SUPPLIED TEXT Start Marker

Archives for category: Chicago

There seems to be no end to Mayor Rahm Emanuel’s war against the children and public schools of Chicago.

 

-MEDIA EVENT: FRIDAY, JUNE 21st, 10:00 a.m.-

 

Parents, Students and Education Advocates Express Outrage Over School Funding  

Raise Your Hand to Reveal School by School Breakdown totaling $74 million in cuts at 100 schools reported

What:        The CPS school funding crisis has reached a crisis point and students face a disastrous reduction in the quality of their educations. This multi-school parent-driven protest will illustrate the devastating reality of next year’s school budgets. Hundreds of parents, students and other supporters of many Chicago Public Schools will bring their outrage and their voices for change, to those who need to hear it most.  At issue for many schools may be:

  • Slashing of teacher and assistant principal positions
  • Elimination of Magnet Cluster status funding
  • Increases in class size to 30 and above
  • Cuts in bi-lingual education
  • Elimination or drastic reductions in music, art, physical education, foreign language, technology and other ESSENTIAL programming

 

When:         Friday, June 21, 10:00 – 11:00 a.m.

SUPPLIED TEXT End Marker
INFORMATION PROVIDED Start Marker

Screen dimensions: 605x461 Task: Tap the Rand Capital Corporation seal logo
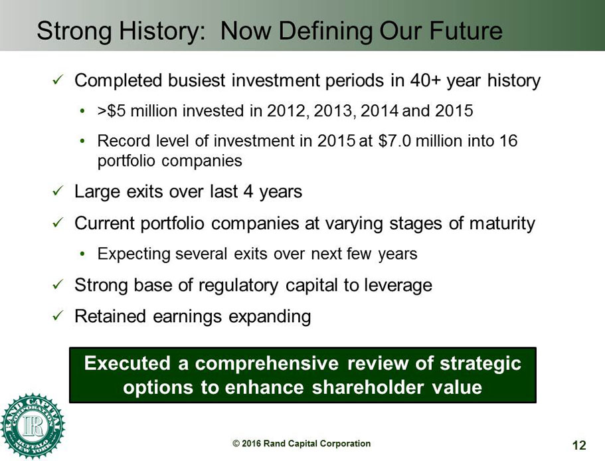coord(33,426)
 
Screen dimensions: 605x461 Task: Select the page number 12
coord(578,445)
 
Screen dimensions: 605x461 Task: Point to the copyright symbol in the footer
coord(236,444)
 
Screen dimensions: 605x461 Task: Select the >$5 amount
coord(112,111)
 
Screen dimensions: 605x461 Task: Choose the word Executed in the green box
coord(128,363)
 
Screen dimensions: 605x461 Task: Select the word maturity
coord(502,223)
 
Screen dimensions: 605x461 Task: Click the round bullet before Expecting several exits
coord(82,254)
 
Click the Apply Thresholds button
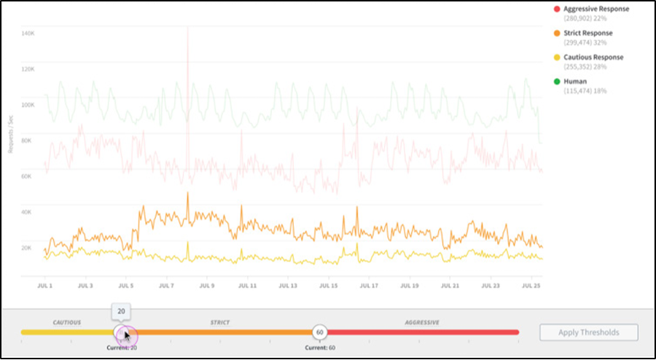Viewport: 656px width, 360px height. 589,332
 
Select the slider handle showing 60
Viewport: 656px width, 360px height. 319,332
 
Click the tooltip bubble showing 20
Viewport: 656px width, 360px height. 122,311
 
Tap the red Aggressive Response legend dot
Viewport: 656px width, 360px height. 557,9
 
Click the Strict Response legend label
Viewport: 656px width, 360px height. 588,33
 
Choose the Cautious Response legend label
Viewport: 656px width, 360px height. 593,57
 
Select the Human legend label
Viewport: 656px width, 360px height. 575,82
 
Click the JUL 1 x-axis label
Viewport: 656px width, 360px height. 45,286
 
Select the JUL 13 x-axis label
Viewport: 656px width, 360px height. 289,286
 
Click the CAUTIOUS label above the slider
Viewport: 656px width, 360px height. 66,321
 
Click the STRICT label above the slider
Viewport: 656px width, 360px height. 220,321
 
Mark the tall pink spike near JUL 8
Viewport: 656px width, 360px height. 188,44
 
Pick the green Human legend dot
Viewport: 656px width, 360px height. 557,82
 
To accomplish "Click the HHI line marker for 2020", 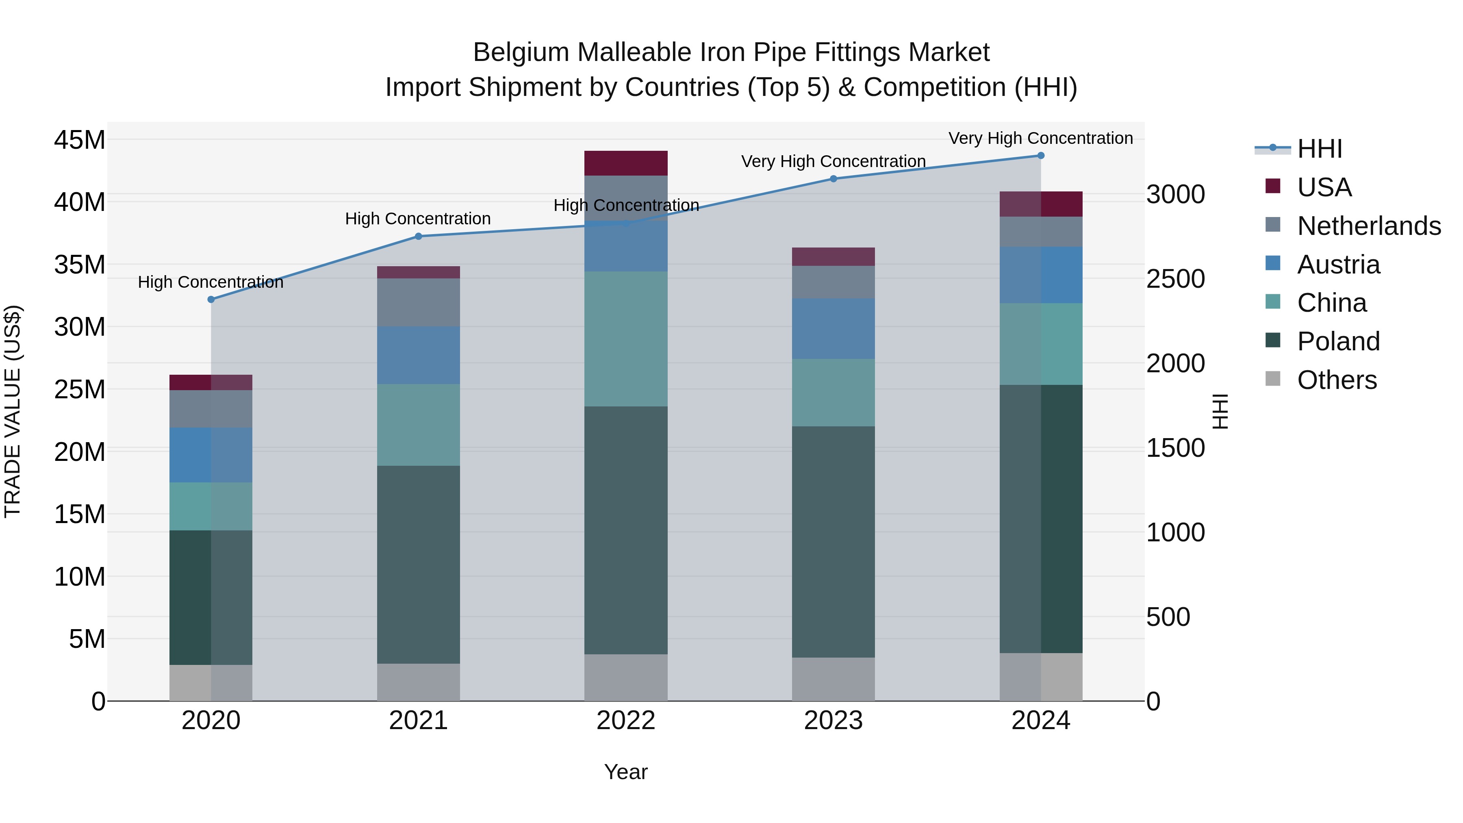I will (211, 299).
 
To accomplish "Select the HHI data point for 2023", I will (833, 179).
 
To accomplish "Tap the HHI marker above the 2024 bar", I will (1040, 156).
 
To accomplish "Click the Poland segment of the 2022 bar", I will (626, 530).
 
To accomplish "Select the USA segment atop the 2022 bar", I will (626, 163).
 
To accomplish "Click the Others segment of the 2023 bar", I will (833, 679).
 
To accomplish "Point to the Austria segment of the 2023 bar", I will (833, 328).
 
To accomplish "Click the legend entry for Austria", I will (1338, 265).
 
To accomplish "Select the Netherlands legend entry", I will (1369, 226).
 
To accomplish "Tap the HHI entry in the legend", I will (1319, 149).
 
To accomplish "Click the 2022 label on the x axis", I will (626, 721).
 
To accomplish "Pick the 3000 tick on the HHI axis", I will (1175, 194).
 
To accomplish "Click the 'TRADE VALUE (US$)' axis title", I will (13, 411).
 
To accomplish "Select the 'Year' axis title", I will (626, 772).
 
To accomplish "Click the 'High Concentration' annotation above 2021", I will (418, 219).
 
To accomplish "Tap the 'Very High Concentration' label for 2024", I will (1040, 138).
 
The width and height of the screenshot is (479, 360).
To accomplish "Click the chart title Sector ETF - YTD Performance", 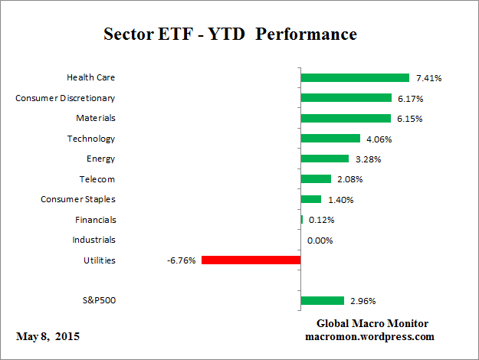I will click(x=230, y=35).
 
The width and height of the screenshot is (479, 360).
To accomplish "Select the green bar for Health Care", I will click(x=355, y=77).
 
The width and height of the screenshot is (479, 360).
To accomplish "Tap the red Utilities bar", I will click(x=251, y=260).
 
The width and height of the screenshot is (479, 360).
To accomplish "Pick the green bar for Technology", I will click(x=330, y=139).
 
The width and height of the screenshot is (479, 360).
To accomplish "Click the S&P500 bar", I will click(x=323, y=300).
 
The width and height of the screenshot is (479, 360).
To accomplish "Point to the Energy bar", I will click(x=325, y=159).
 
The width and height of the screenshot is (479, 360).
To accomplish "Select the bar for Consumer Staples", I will click(x=311, y=199).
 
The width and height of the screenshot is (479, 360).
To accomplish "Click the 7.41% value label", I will click(x=428, y=78).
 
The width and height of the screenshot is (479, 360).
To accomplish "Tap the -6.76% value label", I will click(x=181, y=260).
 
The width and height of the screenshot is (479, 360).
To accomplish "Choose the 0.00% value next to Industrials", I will click(x=320, y=241).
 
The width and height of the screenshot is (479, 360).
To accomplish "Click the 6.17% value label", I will click(x=410, y=98).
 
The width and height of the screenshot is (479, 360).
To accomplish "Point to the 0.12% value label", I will click(x=322, y=220).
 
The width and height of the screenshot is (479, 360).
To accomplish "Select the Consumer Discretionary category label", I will click(x=66, y=98).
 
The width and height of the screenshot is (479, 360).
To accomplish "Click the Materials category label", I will click(x=96, y=118).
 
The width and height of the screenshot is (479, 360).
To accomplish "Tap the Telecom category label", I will click(x=97, y=179).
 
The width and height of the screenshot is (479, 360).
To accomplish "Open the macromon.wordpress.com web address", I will click(x=370, y=337).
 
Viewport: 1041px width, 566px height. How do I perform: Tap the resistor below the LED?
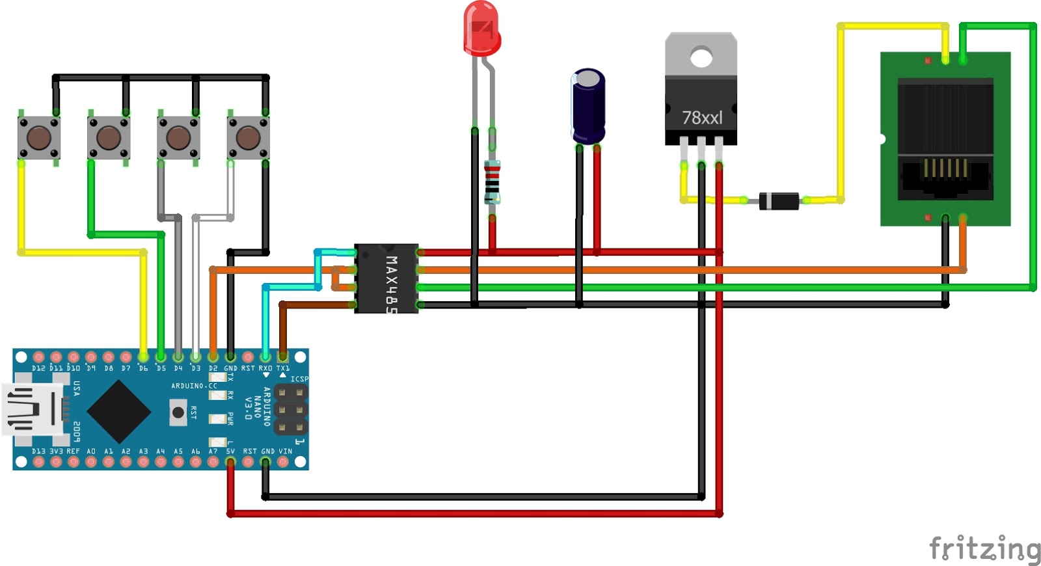(x=493, y=182)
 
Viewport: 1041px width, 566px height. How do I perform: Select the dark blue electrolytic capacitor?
(x=588, y=106)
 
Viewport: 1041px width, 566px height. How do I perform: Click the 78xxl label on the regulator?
(x=701, y=118)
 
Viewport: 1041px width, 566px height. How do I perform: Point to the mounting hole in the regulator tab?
(x=701, y=58)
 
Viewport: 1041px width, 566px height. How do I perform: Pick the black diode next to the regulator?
(x=779, y=201)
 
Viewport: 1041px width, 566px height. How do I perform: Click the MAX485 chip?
(x=386, y=278)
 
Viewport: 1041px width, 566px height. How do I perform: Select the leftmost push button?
(x=39, y=138)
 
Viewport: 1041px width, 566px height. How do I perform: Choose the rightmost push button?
(x=248, y=138)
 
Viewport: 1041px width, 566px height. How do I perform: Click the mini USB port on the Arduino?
(x=33, y=409)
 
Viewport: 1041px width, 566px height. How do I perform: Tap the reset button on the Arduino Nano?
(x=178, y=412)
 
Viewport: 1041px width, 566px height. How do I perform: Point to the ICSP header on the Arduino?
(x=290, y=410)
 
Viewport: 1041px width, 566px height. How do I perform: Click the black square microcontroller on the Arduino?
(x=118, y=411)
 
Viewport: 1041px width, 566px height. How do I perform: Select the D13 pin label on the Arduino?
(x=38, y=451)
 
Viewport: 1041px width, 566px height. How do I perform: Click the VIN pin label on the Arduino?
(x=285, y=451)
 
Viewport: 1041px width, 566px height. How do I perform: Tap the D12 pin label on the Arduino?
(x=38, y=368)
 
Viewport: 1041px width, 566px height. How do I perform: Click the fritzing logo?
(x=984, y=548)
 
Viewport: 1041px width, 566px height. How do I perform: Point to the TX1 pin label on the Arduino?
(x=283, y=368)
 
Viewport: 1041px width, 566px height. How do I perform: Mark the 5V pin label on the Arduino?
(x=230, y=451)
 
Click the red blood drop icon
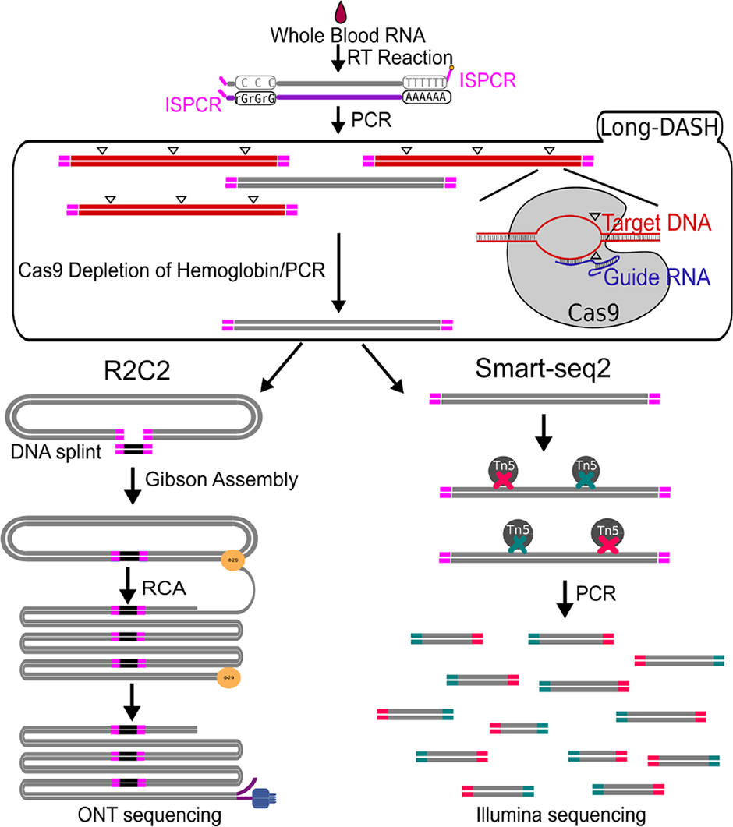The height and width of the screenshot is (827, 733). click(x=341, y=12)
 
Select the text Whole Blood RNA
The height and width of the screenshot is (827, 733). click(x=340, y=37)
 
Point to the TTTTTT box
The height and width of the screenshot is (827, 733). click(x=425, y=81)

INFORMATION PROVIDED End Marker

* [TASK TO COMPLETE] Repeat word for word the part of the post on Chicago school funding cuts that begins at "What:        The CPS school" and stops after "10:00 – 11:00 a.m.". The entries have nothing to do with the post on Chicago school funding cuts.

* [SOLUTION TO THIS PROBLEM]
What:        The CPS school funding crisis has reached a crisis point and students face a disastrous reduction in the quality of their educations. This multi-school parent-driven protest will illustrate the devastating reality of next year’s school budgets. Hundreds of parents, students and other supporters of many Chicago Public Schools will bring their outrage and their voices for change, to those who need to hear it most.  At issue for many schools may be:

  • Slashing of teacher and assistant principal positions
  • Elimination of Magnet Cluster status funding
  • Increases in class size to 30 and above
  • Cuts in bi-lingual education
  • Elimination or drastic reductions in music, art, physical education, foreign language, technology and other ESSENTIAL programming

 

When:         Friday, June 21, 10:00 – 11:00 a.m.